I’ve been pretty excited about some of the obviously cool things about Elixir:

  • It’s a cool functional language with largely immutable state
  • It has a super user-friendly, Ruby-like syntax
  • It’s the language under the hood of the Phoenix web framework
  • It includes OTP functionality that provides out of the box multiprocessing capabilities along with fault tolerance

It’s easy to get lost in all of that capability and miss out on some of the less sexy, but maybe more important capabilities. In this blog post, I’ll run through my experience generating documentation and using that documentation to automatically generate tests.

Generating Documentation from Source Code

The biggest issue with documentation is that it is usually out of sync with the actual code. We will often write documentation that matches the initial code. Then requirements change, we change the code to match these requirements, and neglect to modify the documentation. We can make this possibility slightly less likely by including our documentation directly in our tests.

You’re probably used to seeing Elixir modules documented on interactive HTML pages that look like this.

This format shows all the public functions in a module along with documentation and examples for each function.

This can be automatically generated from module attributes inside your Elixir code. Module attributes are constants that can be interpreted by the Elixir compiler or other tools that process source code.
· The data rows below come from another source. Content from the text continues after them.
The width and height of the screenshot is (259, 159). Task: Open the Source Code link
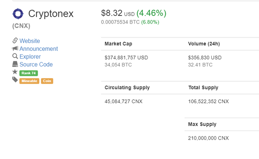[x=36, y=64]
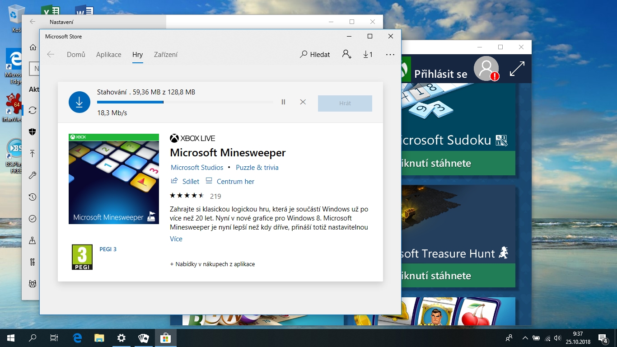Viewport: 617px width, 347px height.
Task: Open the downloads and updates indicator
Action: point(368,54)
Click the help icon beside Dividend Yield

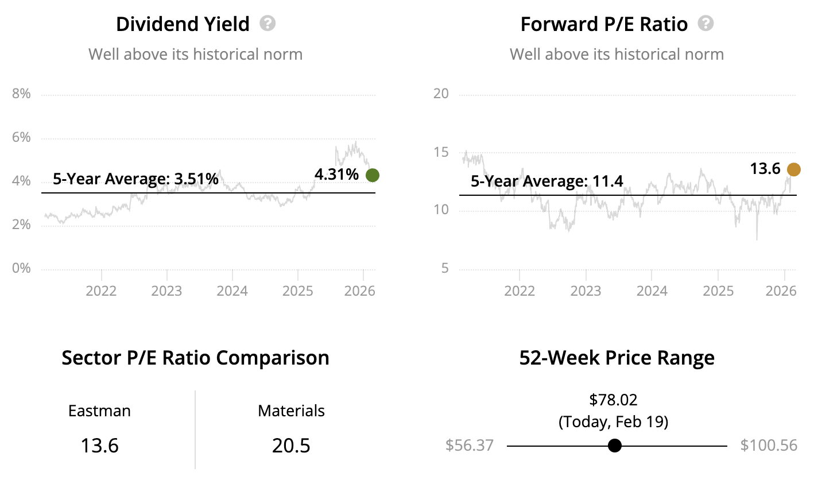pyautogui.click(x=268, y=24)
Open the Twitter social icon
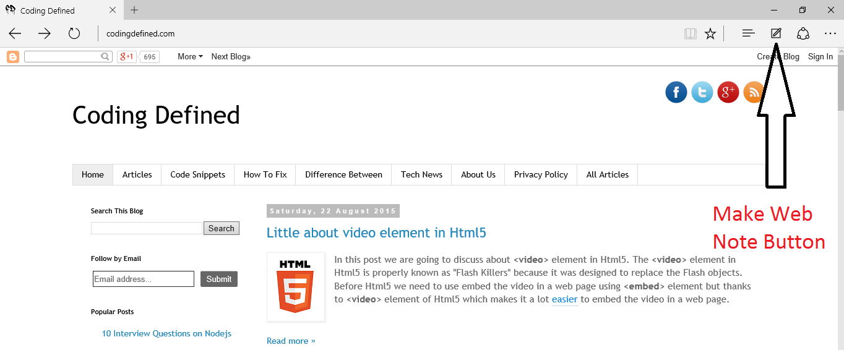 (x=702, y=93)
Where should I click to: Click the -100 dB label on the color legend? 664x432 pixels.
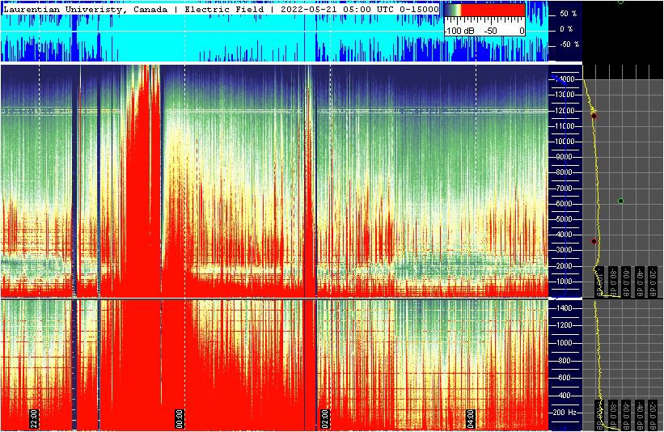pyautogui.click(x=458, y=31)
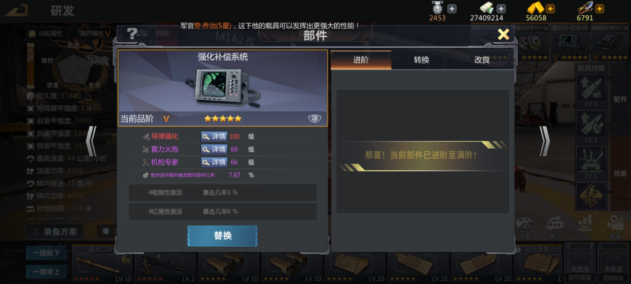Switch to the 改良 tab
Image resolution: width=631 pixels, height=284 pixels.
click(482, 60)
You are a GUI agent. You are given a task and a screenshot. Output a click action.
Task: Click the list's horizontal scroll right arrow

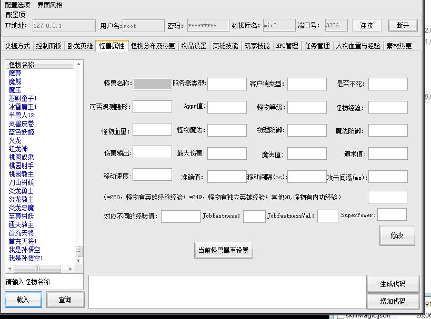pos(71,268)
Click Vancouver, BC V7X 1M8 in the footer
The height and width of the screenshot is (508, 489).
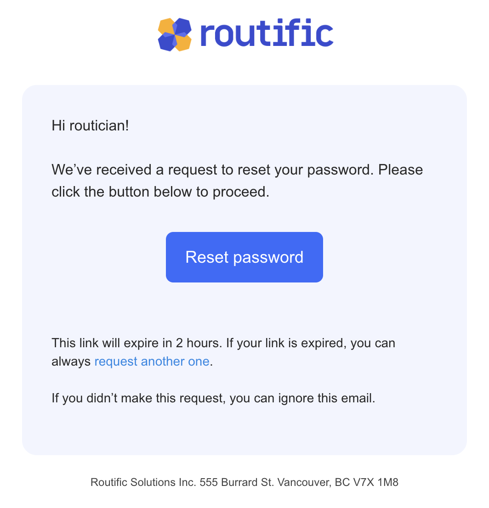tap(337, 482)
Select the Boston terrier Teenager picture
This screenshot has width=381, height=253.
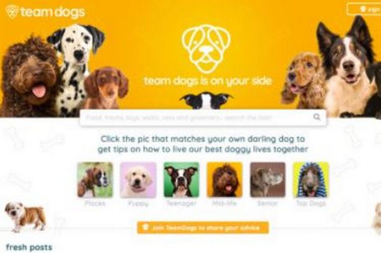click(182, 180)
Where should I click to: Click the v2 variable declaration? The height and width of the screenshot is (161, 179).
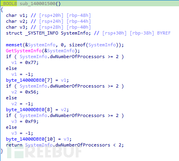tap(22, 21)
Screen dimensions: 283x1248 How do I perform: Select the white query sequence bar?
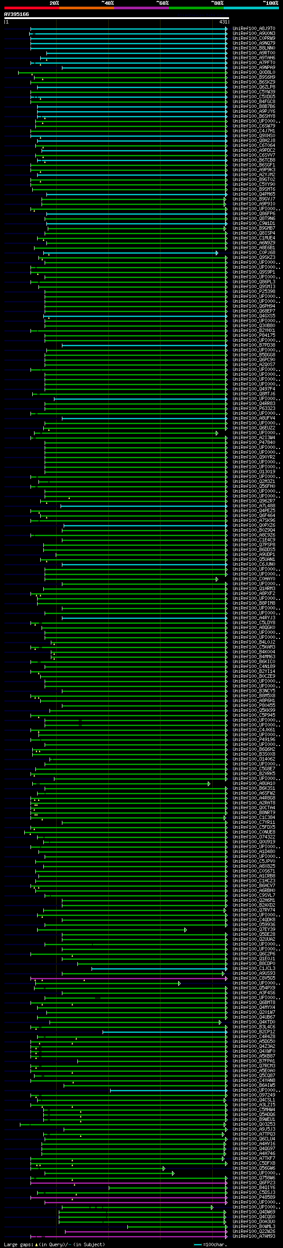117,18
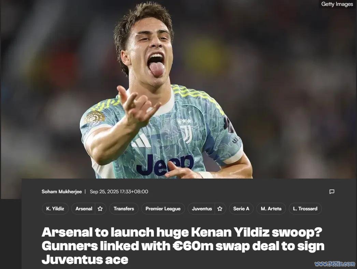Viewport: 357px width, 269px height.
Task: Open the Premier League tag
Action: tap(163, 209)
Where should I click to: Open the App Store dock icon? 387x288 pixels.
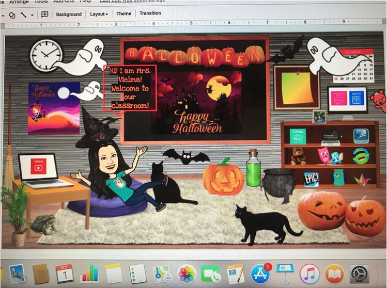coord(259,273)
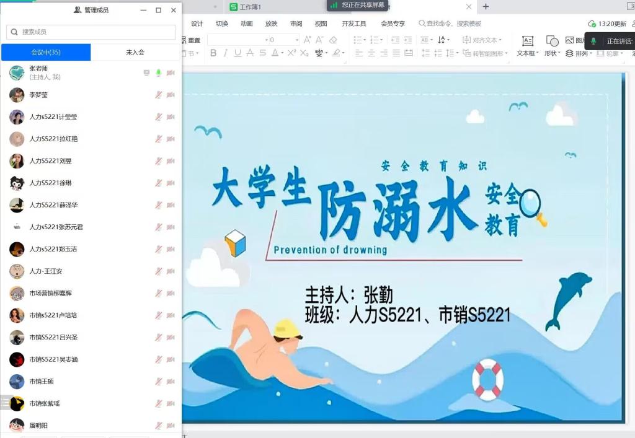The image size is (635, 438).
Task: Click the font color A icon
Action: click(x=276, y=53)
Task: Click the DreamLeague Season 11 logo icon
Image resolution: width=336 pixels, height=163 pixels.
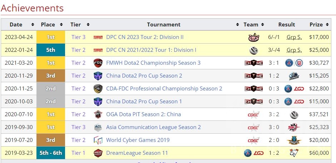Action: click(98, 153)
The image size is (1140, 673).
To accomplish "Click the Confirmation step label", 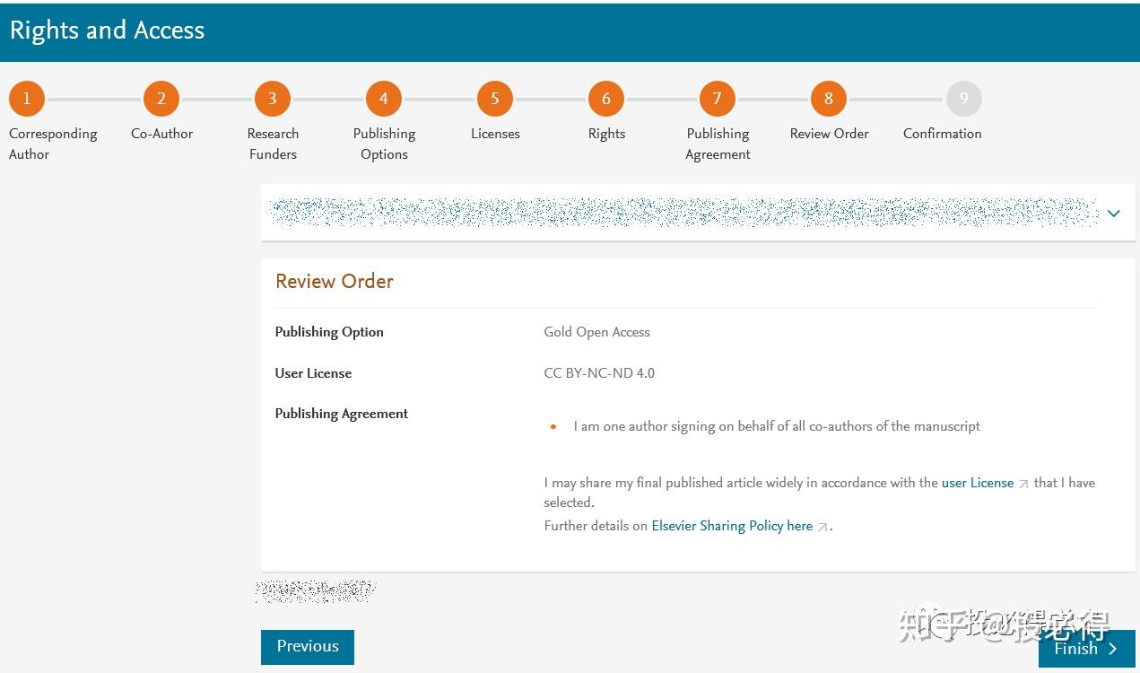I will tap(942, 134).
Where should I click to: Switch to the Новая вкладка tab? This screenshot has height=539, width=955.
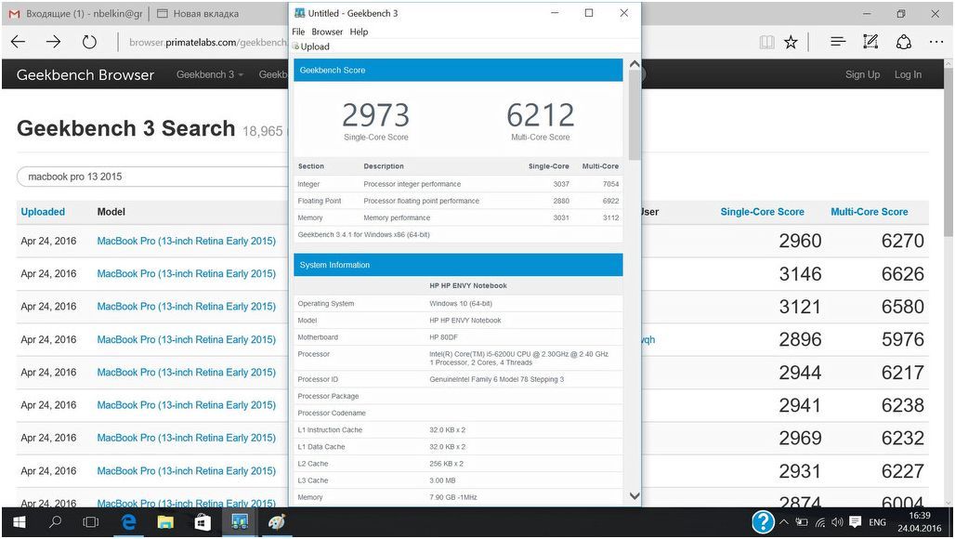[205, 14]
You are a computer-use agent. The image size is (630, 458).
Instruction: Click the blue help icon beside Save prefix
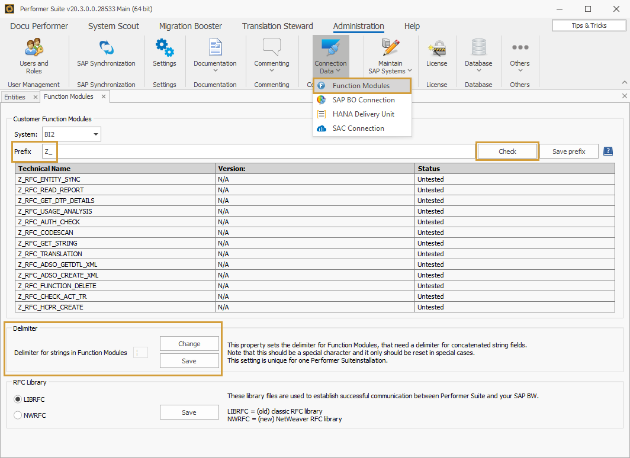point(608,151)
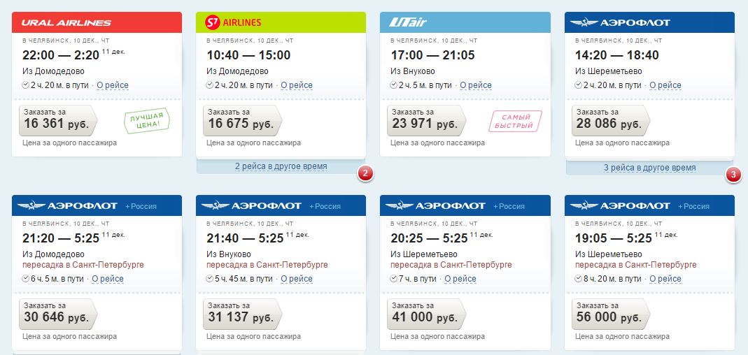Click the Aeroflot logo on the 14:20 flight
Screen dimensions: 748x355
click(620, 22)
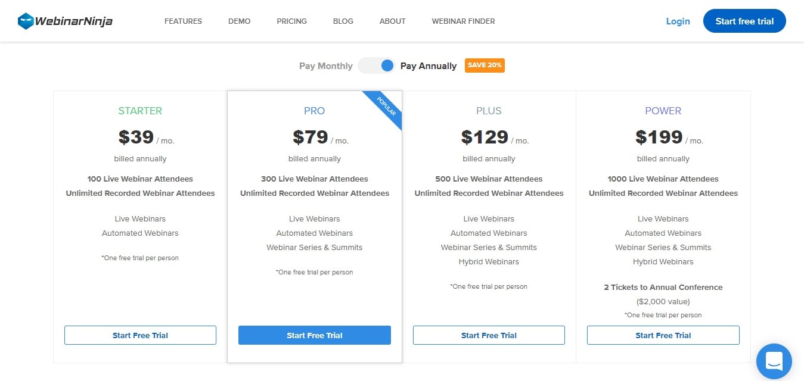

We use the @moduledoc attribute to provide documentation for the module and the @doc attribute to provide documentation for each function. It’s probably easiest to look at an example module.

You’ll note that I’ve included a @moduledoc attribute at the top of the module and a @doc attribute before each public function. The documentation is included within a triple quoted string sigil. Within this string I’ve included some markdown that describes the function along with some examples formatted just like they would be within the Elixir REPL.

With this documentation in place, we can then use the ExDoc package to convert this to a nicely formatted HTML document. You can follow the instructions to install the build the ExDoc package in the README file.

With that installation done, you can then compile your project and run ex_doc as shown below (just change the ex_doc path to match your installation location).

% cd <your-project-path>
% mix compile
% /Users/bperegoy/Projects/ex_doc/bin/ex_doc \
“sentence” \
“1.0.0” \
_build/dev/lib/sentence/ebin

Once you’ve done this, if you look in the doc directory of your project, you’ll see a newly generated index.html and associated files. You can load index.html into a browser and you should see nicely formatted documentation that is 100% derived from the attributes in your code.

Turing Documentation into Tests

Documentation is great when it is easily accessible and accurate. The ExDoc package solves one half of that problem. Putting documentation in the code makes it easy to create and deploy. But keeping documentation accurate is much more difficult. It’s way too easy to change code and forget to update the documentation. Using ExDoc by itself does nothing to solve this problem. There’s no reason that running ExDoc will prove that the examples you’ve provided actually work with the current version of the code.

Fortunately Elixir’s unit test tool solves this problem for us. ExUnit has the ability to automatically read the ExDoc examples and turn these into tests. It’s as simple as writing tests that look like this.

defmodule SentenceTest do
use ExUnit.Case
doctest Sentence
end

If you add the doctest line shown above to your test file, ExUnit will convert of the examples from sentence.ex and run them as unit tests. It will then report failures using the line numbers in your source code examples. It’s really that simple!

If your unit tests pass, this means your code completely matches the examples provided in the documentation. Thus any documentation published with ExDoc, is guaranteed to be as correct as your tests.

Conclusion

The Elixir mix environment provides everything you need to include unit tests with your source code, run these unit tests in an automated fashion, and convert this documentation into easy to publish HTML documentation of your functions.

I want an environment that makes it easy for me to do the tasks most important to creating quality production code. Testing and documentation are two of most important task here. The combination of Elixir, mix, ExUnit and ExDoc make these tasks easy to integrate and result in better quality code. This is one more reason I’m looking to move more towards Elixir for future backend projects.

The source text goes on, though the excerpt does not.